Sunday, February 22, 2015

The Media's Relationship To People With Disabilities Wishing To Commit Suicide

Our discussion in class, which began as a discussion on the films that each of us reviewed and the role of media in affecting the perspectives or people in society quickly turned into a discussion on suicide and assisted suicide of people with disabilities.  Why do people with a disability who express a desire to die receive society’s support, but people without disabilities who express a desire to die get put into institutions or hospitals where their psychological state is evaluated?  Why do we, as a society, see a person with a disability and assume that this person has a better reason to want to die than a person without a disability?  Why do we see having a disability alone as a sufficient reason to want to die?  I believe there are two large factors that contribute to society’s views.  The first factor is the system of oppression that existed and in many ways still exists for people with disabilities causing a cycle of oppression and the second is the manipulation of media sources to portray disability in a particular way.

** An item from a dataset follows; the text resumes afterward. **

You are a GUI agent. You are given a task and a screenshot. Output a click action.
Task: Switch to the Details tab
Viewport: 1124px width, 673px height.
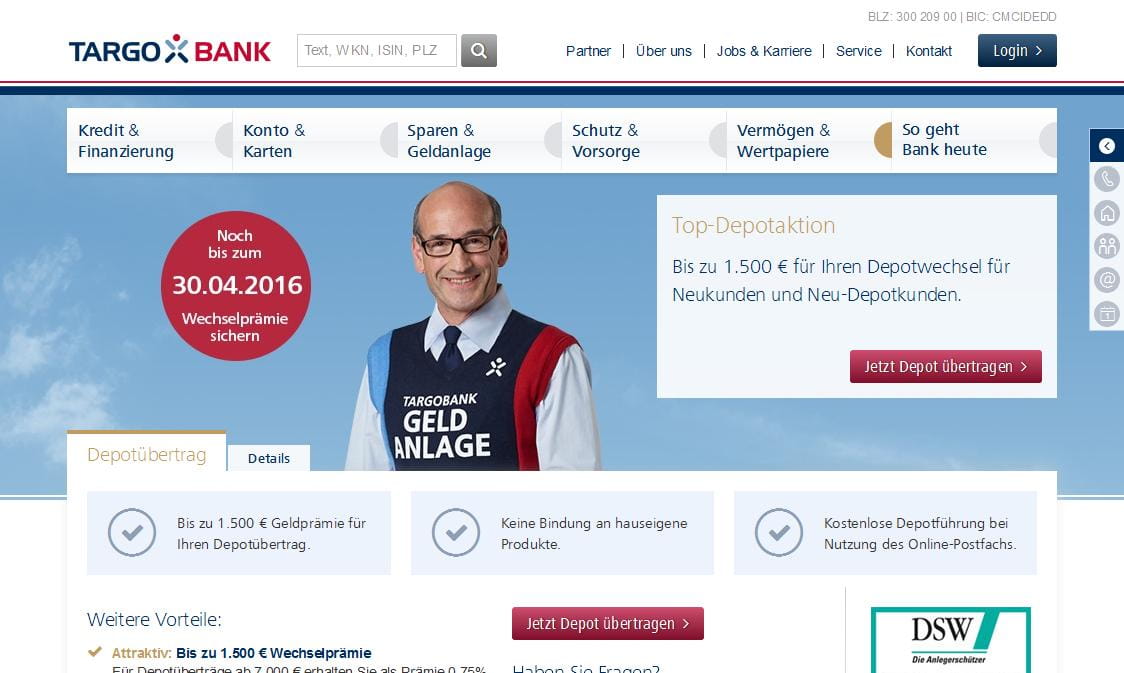pos(269,458)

From my perspective, it is undeniable that people with disabilities have historically been discriminated against and as a result oppressed.  People with disabilities weren’t seen as people.  People with disabilities were hidden away either unable to leave their families’ homes or in segregated institutions, causing them to be denied access to education and jobs.  This segregation also causes people without disabilities to not see people with disabilities as active participants in society, thus contributing to the assumption that people with disabilities are not really “people” or are not the “same” as people without disabilities.  When this type of thinking is reinforced, society continues to believe there is reason to discriminate against people with disabilities.  In many ways, this oppression continues today.  People with disabilities are often put into segregated classrooms where they receive a less rigorous education.  When these stereotypes are developed, people begin to fear having a disability; as a result, having a disability becomes seen as a reason a person would want to end his life.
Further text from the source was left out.